Visitors invited to interact with scenic design models on display Feb. 10-22

'Please Touch: Revitalizing Scenic Models Through Play' opens in Woskob Gallery

A scenic model by Michael Schweikardt. Credit: Michael SchweikardtAll Rights Reserved.

UNIVERSITY PARK, Pa. — "Please Touch: Revitalizing Scenic Models Through Play," will be on view in the Woskob Family Gallery from Feb. 10 to 22. Created by Michael Schweikardt, a third-year master of fine arts candidate in theater at Penn State, this exhibition will include design sets that viewers are encouraged to touch.

For scenic designers, the building of a model — a three-dimensional, scaled miniature of the set design — is not merely a component of one’s practice: It is an act of creation. Handcrafted from pieces of this and that, the model’s purpose is to imagine whole worlds in miniature that in turn inspire fantasies and daydreams. But when this purpose is ignored and the model is regarded as simply a tool for communication, it is seen as having outlived its usefulness and discarded.

For Schweikardt, the life of the scenic model — like any life spent in service of art—becomes worthy of more consideration and interaction. "Please Touch" attempts to rescue the model from obscurity by imagining for it a better afterlife. Schweikardt has assembled roughly two dozen discarded scenic models that he built, by hand, between 2013 and the present. They will be displayed here in their ruined state, detached from their original duties as tools for production. The audience is invited to touch and examine them, to move or rearrange them, as a way to revitalize them through play and engagement so that they can live again.
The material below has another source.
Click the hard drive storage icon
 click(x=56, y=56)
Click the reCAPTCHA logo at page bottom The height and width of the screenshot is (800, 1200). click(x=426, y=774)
Schweikardt is a successful set designer for opera and theater companies across the United States and abroad. His work can be viewed on his website, www.msportfolio.com.

Woskob Family Gallery, located on Allen Street in downtown State College, is a space for contemporary arts, culture and community engagement, sponsored by Penn State’s College of Arts and Architecture. For more information, visit woskobfamilygallery.psu.edu.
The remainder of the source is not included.